I'm noew reading the print format of James Patterson's "Kill Me If You Can" - the short chapters and viewpoint shifts are mildly annoying. And I have the audio of Lois Lowry's "The Giver" going in the car. Of the two, it's the more interesting concept to me. I never really cared for Lowry back in the days when I was reading and studying Children's Literature and I'd missed this one. I'm impressed by the untopian society she's built. It's so perfect, it's creepy.

Fergus
01-09-2012, 03:35 PM
I've always heard it was "The Yellow Rose of Texas."

My 16yo niece just did a paper on Emily Dickinson and we all sat around the kitchen table taking turns singing it with BOTH melodies. :rofl:

They both sort of work. :D

Artemis@BC
01-09-2012, 05:30 PM
I'm a few chapters into Alan Bradley's I Am Half-Sick of Shadows, the 4th Flavia de Luce book. So far so good -- we have a snowed-in manor house, a film company and an aging star ... and Flavia finally asking the question of why her sisters hate her so. (I'm hoping that, since she's asked it, we might actually get an answer.)

And who doesn't love a book that takes its title from Tennyson?

aliceanne
01-09-2012, 05:44 PM
So, ever since I started bitching about sentimentality on the previous page, I've been wondering: what defines it?

Where does the writing cross the line from passionate to maudlin? Is it subjective?

A passionate person shares my sentiments, a maudlin person is making a big deal over nothing :lol:

I like the romantic periods in music, art, and literature because unlike Prancer I am very even-tempered and stable. It's escapism for me to venture into someone elses realm. I find Mr. Rochester attractive, but if I met him in real life I would run the other way.

All I can say about "Wuthering Heights" is that it is so Emily (based on what I have read about her). If people found "Jane Eyre" graphic and unladylike, I can only imagine what they thought of that one when it was first published.

PrincessLeppard
01-09-2012, 05:52 PM
I'm reading Shakespeare Undead. He's a vampire. There are also zombies in it. So, really, it's the perfect book. :)

Well, so far, anyway. :P

IceAlisa
01-09-2012, 07:06 PM
All I can say about "Wuthering Heights" is that it is so Emily (based on what I have read about her). If people found "Jane Eyre" graphic and unladylike, I can only imagine what they thought of that one when it was first published.
What did you read about Emily?

orientalplane
01-09-2012, 07:10 PM
All I can say about "Wuthering Heights" is that it is so Emily (based on what I have read about her). If people found "Jane Eyre" graphic and unladylike, I can only imagine what they thought of that one when it was first published.

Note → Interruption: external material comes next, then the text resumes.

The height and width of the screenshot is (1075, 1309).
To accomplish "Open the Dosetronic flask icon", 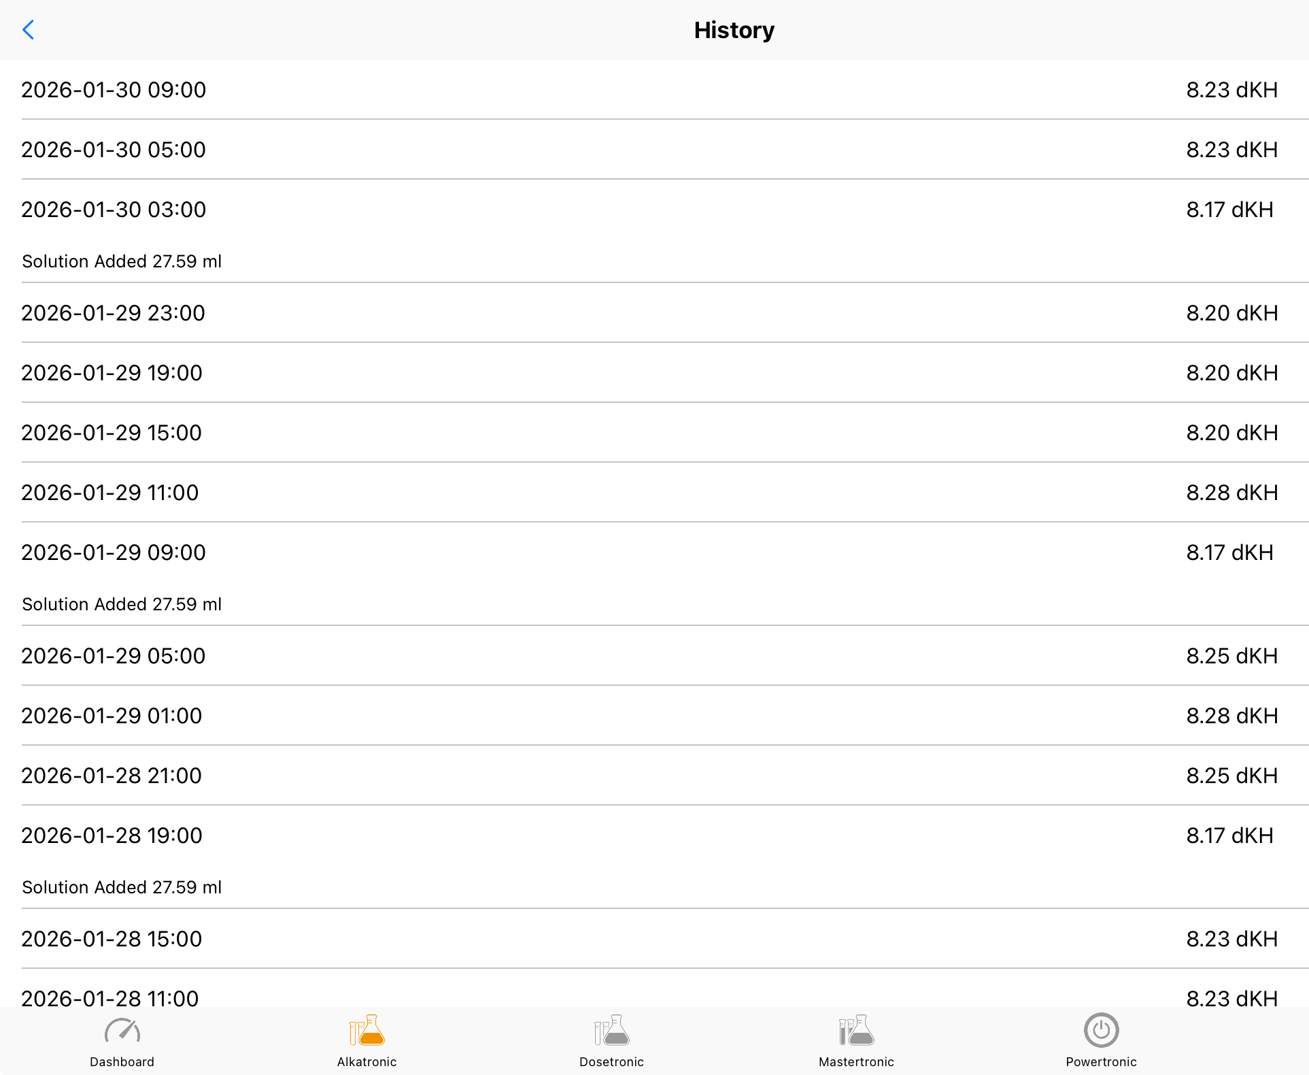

Well, it was published under a male pseudonym.

Prancer
01-09-2012, 08:43 PM
I've always heard it was "The Yellow Rose of Texas."

Oh, haven't tried that one, but I will add it to my list.

There is a reason that ballad meter is also called common meter, though; it IS common. I used to have a list of melodies that you could sing Dickinson to, but I lost it somewhere.


I like the romantic periods in music, art, and literature because unlike Prancer I am very even-tempered and stable.

:lol:


Well, it was published under a male pseudonym.

So was Jane Eyre.

orientalplane
01-09-2012, 08:47 PM
So was Jane Eyre.

It makes you wonder what publishers would make nowadays of three novels being submitted simultaneously as the work of Currer, Ellis and Acton Bell.